Bagaimana bisa ia bertanya kemerduan dari nyanyian suci. Bila itu lahir dari partikel paling murni. Cinta. Karena sejatinya, setiap yang lahir dari kemurnian cinta akan membawa keindahan dan kemerduannya sendiri. Betapapun itu 'cempreng', sumbang, di telinga lain. Bukankah sesuatu yang didengar, dilihat, dari apa yang kita cintai akan selalu tampak indah? kecuali, bila cinta itu memang telah pudar atau bahkan hilang. 

Dalam ketakutan dan kekhawatirannya. Sahabatku masih menyelipkan sebuah harap. Saat lelaki tua itu mendengar apa yang disenandungkan sahabatku. Tentang pernak-pernik hidup, tentang perjuangan mengarungi samudera sendirian, saat lelaki tua itu tak ada di sisinya. Maka lelaki tua itu akan langsung tenggelam dalam haru, memeluk sahabatku sembari menangis sedu antara haru dan bahagia. Keharuan yang mendorong lelaki tua itu bersujud dan memuji Sang Maha Cinta. 

Namun, apa yang diangankan pada ahirnya menguap bersama gelombang awan hitam. Ketakutan dan kekhawatiran itu pada ahirnya menjadi sebuah elegi paling nyeri. Saat pada ahirnya lelaki tua itu memilih 'berpaling' dan menutup semua cerita. 

'Lalu ketika sehelai ungu disampirkan'

Ya, lelaki tua itu memilih helai ungu, memilih menutup semua cerita yang telah tersulam sampai di detik itu. 

Pemilihan 'ungu' dalam puisi ini yang kemudian saya maknai sebagai simpul ahir cerita. Ini sangat menarik. Menarik karena melalui idiom ungu, sahabatku mengakui sebuah kejujuran tentang siapa dan apa status sahabatku itu. 
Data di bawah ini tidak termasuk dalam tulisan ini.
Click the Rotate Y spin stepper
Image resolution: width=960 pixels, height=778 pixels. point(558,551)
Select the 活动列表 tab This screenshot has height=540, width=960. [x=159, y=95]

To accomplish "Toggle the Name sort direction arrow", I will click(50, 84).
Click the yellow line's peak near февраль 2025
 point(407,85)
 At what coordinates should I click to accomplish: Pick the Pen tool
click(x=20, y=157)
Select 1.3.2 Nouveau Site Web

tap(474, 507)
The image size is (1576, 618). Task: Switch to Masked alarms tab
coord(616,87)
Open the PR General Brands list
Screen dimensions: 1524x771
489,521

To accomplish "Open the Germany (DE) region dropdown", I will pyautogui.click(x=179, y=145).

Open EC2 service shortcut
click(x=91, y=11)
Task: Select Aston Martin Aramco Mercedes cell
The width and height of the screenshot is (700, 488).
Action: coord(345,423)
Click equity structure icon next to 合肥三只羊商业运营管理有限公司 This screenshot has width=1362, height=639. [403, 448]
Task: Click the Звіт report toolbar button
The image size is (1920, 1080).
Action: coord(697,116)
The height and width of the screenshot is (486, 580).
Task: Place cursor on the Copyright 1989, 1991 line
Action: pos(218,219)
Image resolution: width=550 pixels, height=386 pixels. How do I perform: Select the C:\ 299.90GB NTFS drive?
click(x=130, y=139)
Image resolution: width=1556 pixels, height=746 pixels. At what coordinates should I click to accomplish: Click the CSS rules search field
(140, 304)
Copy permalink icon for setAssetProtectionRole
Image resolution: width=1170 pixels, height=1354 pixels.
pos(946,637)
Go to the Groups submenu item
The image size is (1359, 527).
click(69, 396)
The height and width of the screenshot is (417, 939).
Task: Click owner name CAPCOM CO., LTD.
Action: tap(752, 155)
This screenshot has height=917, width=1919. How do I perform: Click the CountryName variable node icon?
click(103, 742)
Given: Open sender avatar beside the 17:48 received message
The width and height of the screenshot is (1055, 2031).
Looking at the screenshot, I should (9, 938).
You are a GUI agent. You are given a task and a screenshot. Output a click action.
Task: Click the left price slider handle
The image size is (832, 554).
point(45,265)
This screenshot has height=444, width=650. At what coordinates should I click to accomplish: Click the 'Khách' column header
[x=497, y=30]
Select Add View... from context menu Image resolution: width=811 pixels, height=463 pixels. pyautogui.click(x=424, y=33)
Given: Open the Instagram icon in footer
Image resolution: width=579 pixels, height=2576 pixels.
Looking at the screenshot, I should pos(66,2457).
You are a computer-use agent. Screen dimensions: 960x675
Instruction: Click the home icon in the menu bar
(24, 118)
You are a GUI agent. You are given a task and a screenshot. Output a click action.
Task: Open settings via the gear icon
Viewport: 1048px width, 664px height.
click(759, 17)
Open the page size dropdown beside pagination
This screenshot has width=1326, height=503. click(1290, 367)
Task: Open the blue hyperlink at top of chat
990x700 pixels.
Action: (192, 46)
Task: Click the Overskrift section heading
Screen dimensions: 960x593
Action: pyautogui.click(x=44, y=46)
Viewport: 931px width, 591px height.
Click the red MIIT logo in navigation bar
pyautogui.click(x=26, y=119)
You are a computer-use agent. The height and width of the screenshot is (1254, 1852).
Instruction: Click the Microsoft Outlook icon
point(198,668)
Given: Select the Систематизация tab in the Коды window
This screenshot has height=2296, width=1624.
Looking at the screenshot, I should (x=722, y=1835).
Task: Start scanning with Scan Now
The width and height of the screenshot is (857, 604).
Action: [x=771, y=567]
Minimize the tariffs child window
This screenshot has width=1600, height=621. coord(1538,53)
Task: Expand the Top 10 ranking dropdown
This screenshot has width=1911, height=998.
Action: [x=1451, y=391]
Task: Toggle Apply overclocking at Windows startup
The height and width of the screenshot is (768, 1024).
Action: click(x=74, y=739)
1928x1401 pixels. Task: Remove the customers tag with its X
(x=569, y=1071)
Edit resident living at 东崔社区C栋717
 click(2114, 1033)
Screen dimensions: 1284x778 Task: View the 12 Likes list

Ungu dalam bait puisi itu. Jelas menggambarkan pemaknaan dalam budaya sosial bangsa ini. Yang kerapkali memahami makna ungu sebagai sebuah 'kesendirian', baik kesendirian dari awal mula pun kesendirian setelah lepas dari yang membersamai. 

Hal ini tentu dapat terlihat jalas dari frasa-frasa, kalimat-kalimat kausalitas yang terhubung dengan ungu. Lihat larik-larik selanjutnya ; 

'Mungkin mataku yang berkaca

Atas perjuangan paling megah

Menunggu-nunggu hari itu

Tak pernah sampai

Sebab cinta selesai'


Ada tangis, ada sesal atas perjuangan yang sia-sia. Bahkan sebuah penegasan akan usainya sebuah jalinan cinta. 

Tapi bagiku lebih menarik lagi dari sekadar pengakuan status sosial. Lebih dari itu adalah pengukuhan dan justifikasi atas performa diri yang 'misterius'. Ahihihi ....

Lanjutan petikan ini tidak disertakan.